Estado de Minas – Economia - 3 de julho de 2008
Belo Horizonte e Montes Claros – O crescimento acelerado do emprego com carteira assinada no interior de Minas Gerais desbanca a Região Central, responsável por quase metade das vagas formais de trabalho no estado. Cidades da Zona da Mata, do Noroeste, Triângulo, Alto Paranaíba e até mesmo os municípios carentes do Vale do Jequitinhonha e do Norte de Minas se beneficiaram do crescimento econômico e de um aumento do nível de ocupação de mão-de-obra entre 2000 e 2006. Nessas regiões, as contratações formais chegaram a crescer mais que o dobro da média de 4,9% ao ano do estado, segundo estudo divulgado ontem pelos pesquisadores da Fundação João Pinheiro e da Secretaria de Estado de Desenvolvimento Social (Sedese).
O mais novo mapa do mercado de trabalho em Minas foi traçado, com base na análise de dados para 66 microrregiões de todo o estado. Danilo Gomes de Freitas, um dos coordenadores do trabalho, observou que as taxas de expansão do emprego formal alcançaram 3,4% a 7,4% no Sul de Minas e Alto Paranaíba, ao mesmo tempo em que no Norte, Noroeste e Jequitinhonha tiveram desempenho bem melhor, de 7,4% a 12,4% anuais. Na Região Central, o crescimento foi menor, de 4,3% ao ano, portanto abaixo da média do estado.
Os últimos três anos da série de estudos – 2003 a 2006 – mostraram um dinamismo ainda mais forte, com taxa de crescimento das vagas com carteira de 6,1% ao ano, em média, no estado. Em 2006, havia 3,74 milhões de empregos formais no estado, dos quais 49% mantidos na Região Central de Minas, que mais tem sido favorecida pela recente expansão da indústria e da mineração. Ainda assim, no começo da década, a região participava com mais da metade (50,7%).
A microrregião de Salinas, no Norte de Minas, sem contar o bom desempenho de Montes Claros, teve o principal destaque da pesquisa, com taxa de crescimento de 12,4% do emprego formal. Boa parte dos municípios mais pobres foram favorecidos pelos postos de trabalho gerados pelo setor público, principalmente nas obras de infra-estrutura.

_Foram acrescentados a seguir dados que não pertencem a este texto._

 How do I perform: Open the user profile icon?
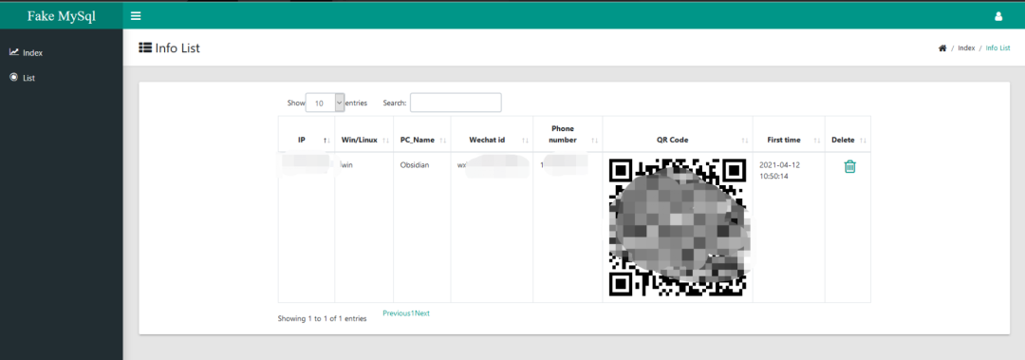click(x=998, y=16)
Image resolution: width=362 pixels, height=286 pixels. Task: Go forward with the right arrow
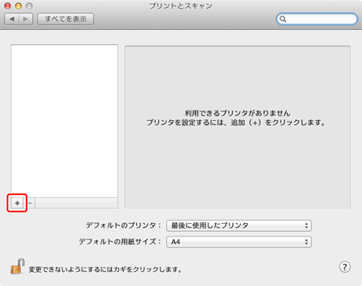coord(25,19)
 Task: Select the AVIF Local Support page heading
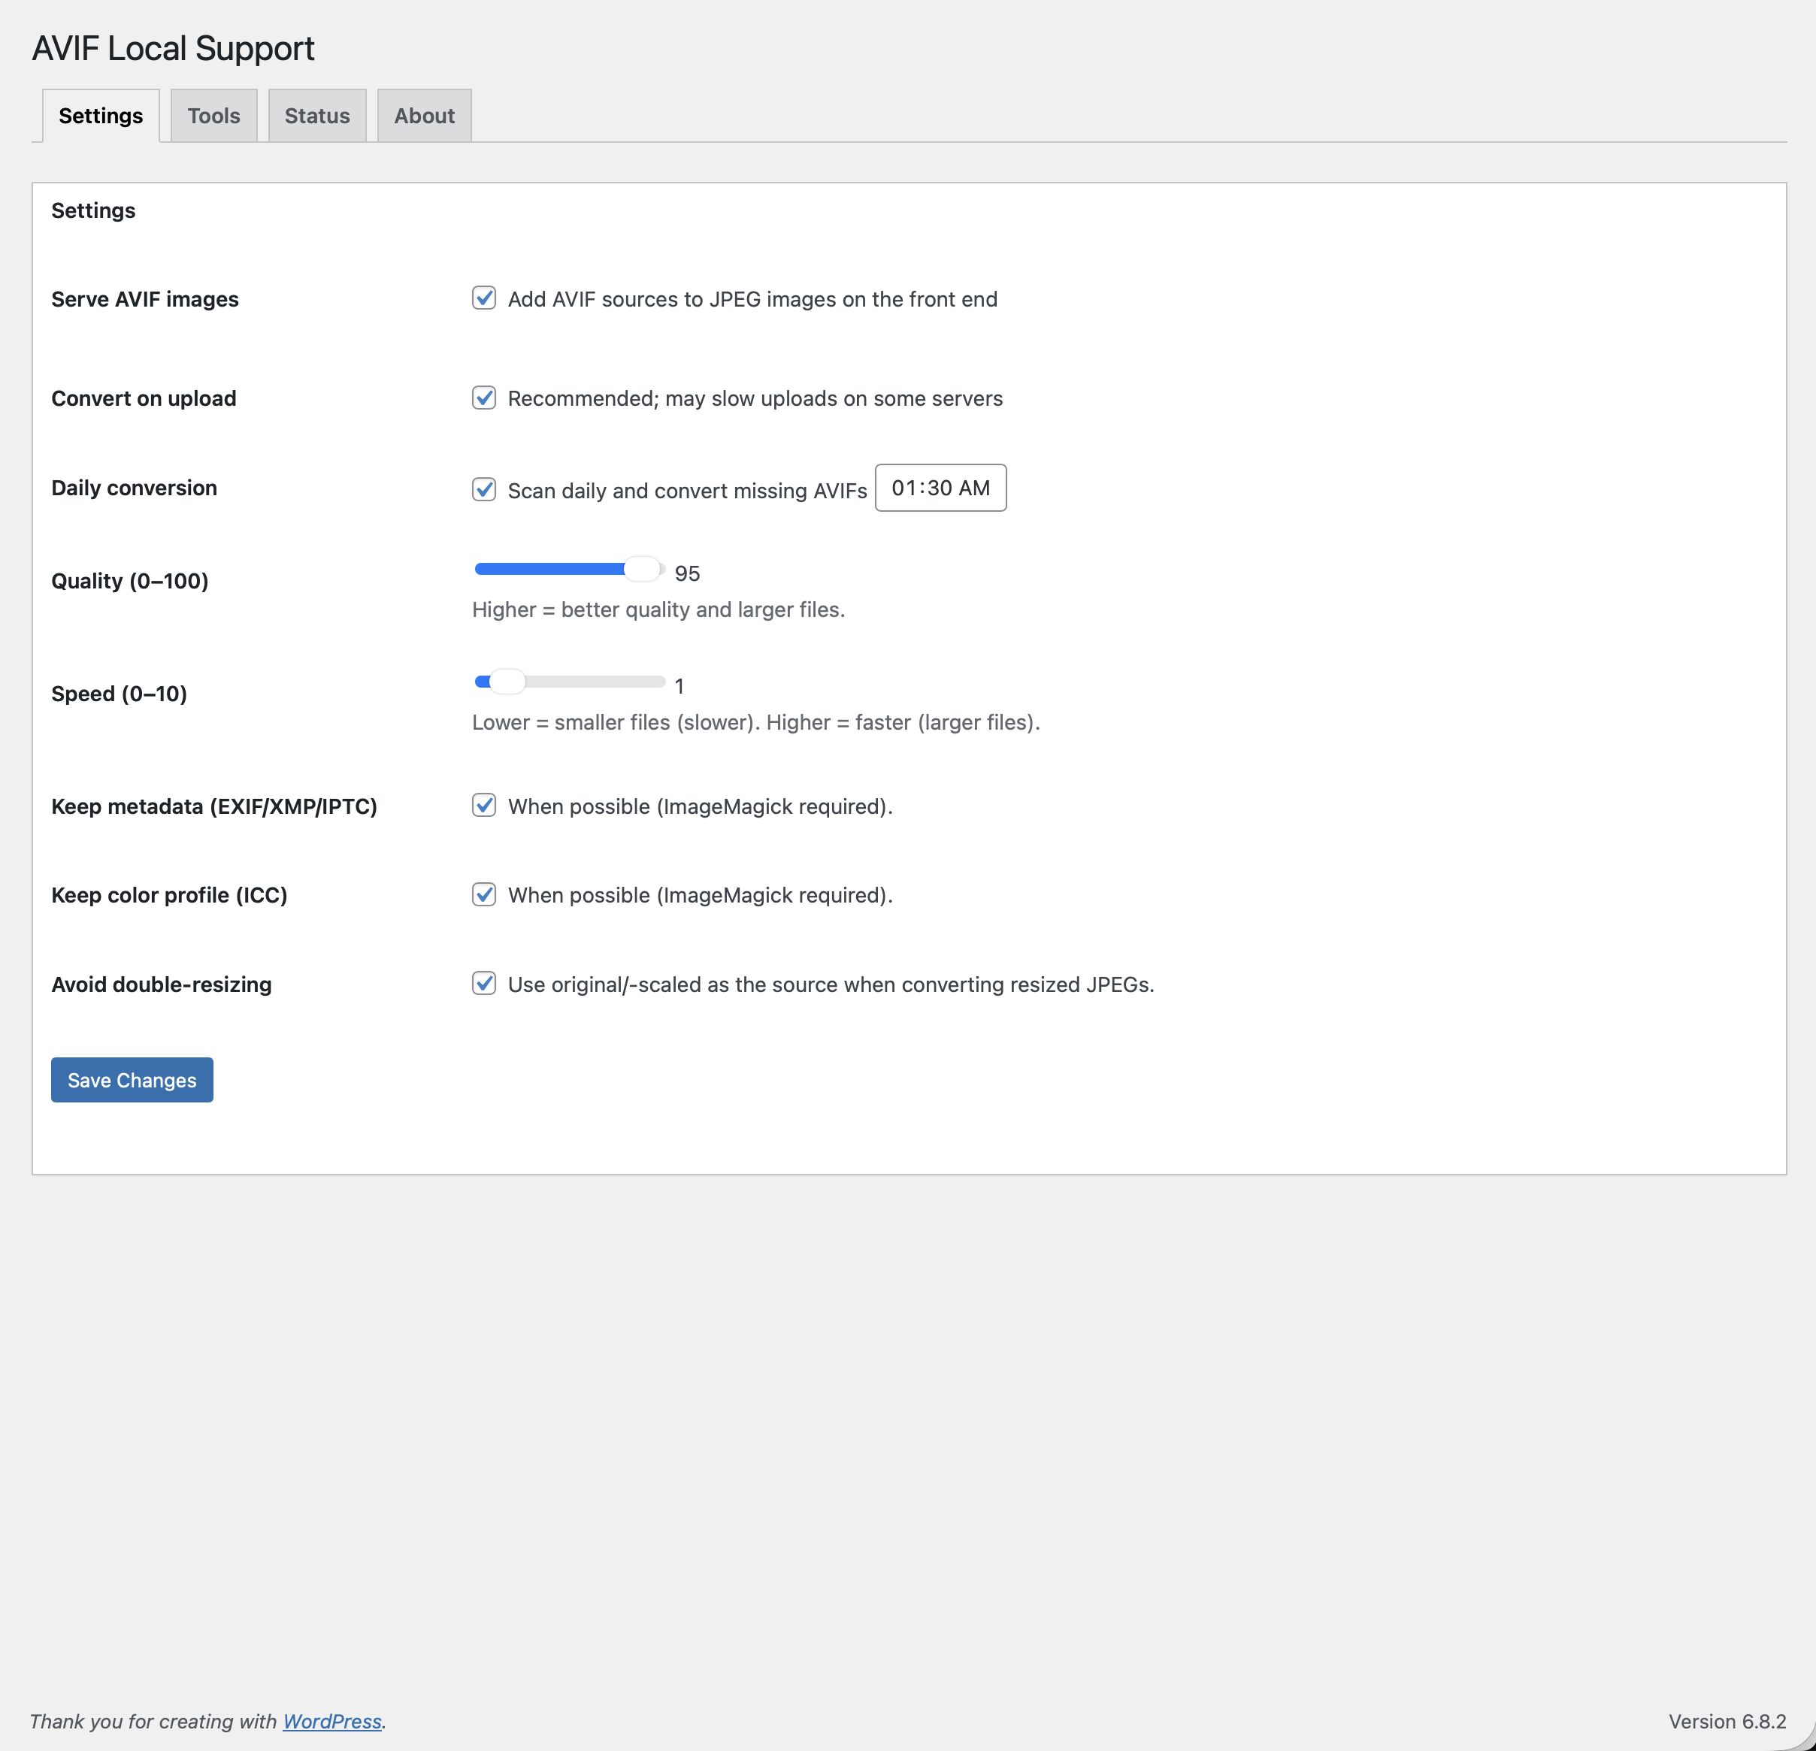click(174, 47)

Marlene Leal, técnica em contabilidade, conseguiu emprego depois de seis meses de procura. Foi selecionada para trabalhar no departamento financeiro da franquia de lojas de depilação Depyl Action na capital mineira. “A experiência complementa a escolaridade, duas das maiores exigências das empresas hoje”, afirma. Marlene está no ramo há seis anos.
Outro trabalhador que comemora o registro na carteira é o encarregado de obras Francisco Lopes dos Santos. Ele foi fichado em 2005. “Com carteira assinada é mais seguro para a gente trabalhar”, afirma. “Foi muito bom conseguir o emprego com carteira assinada. Tenho o salário e meus direitos assegurados, como a Previdência e o Fundo de Garantia”, comemora Fabiano Marcelino da Silva, de 30 anos, gerente administrativo de um posto de gasolina, um dos trabalhadores beneficiados com o aumento dos empregos formais em Montes Claros nos últimos anos. Ele conta que antes do serviço no posto, ficou cinco anos desempregado.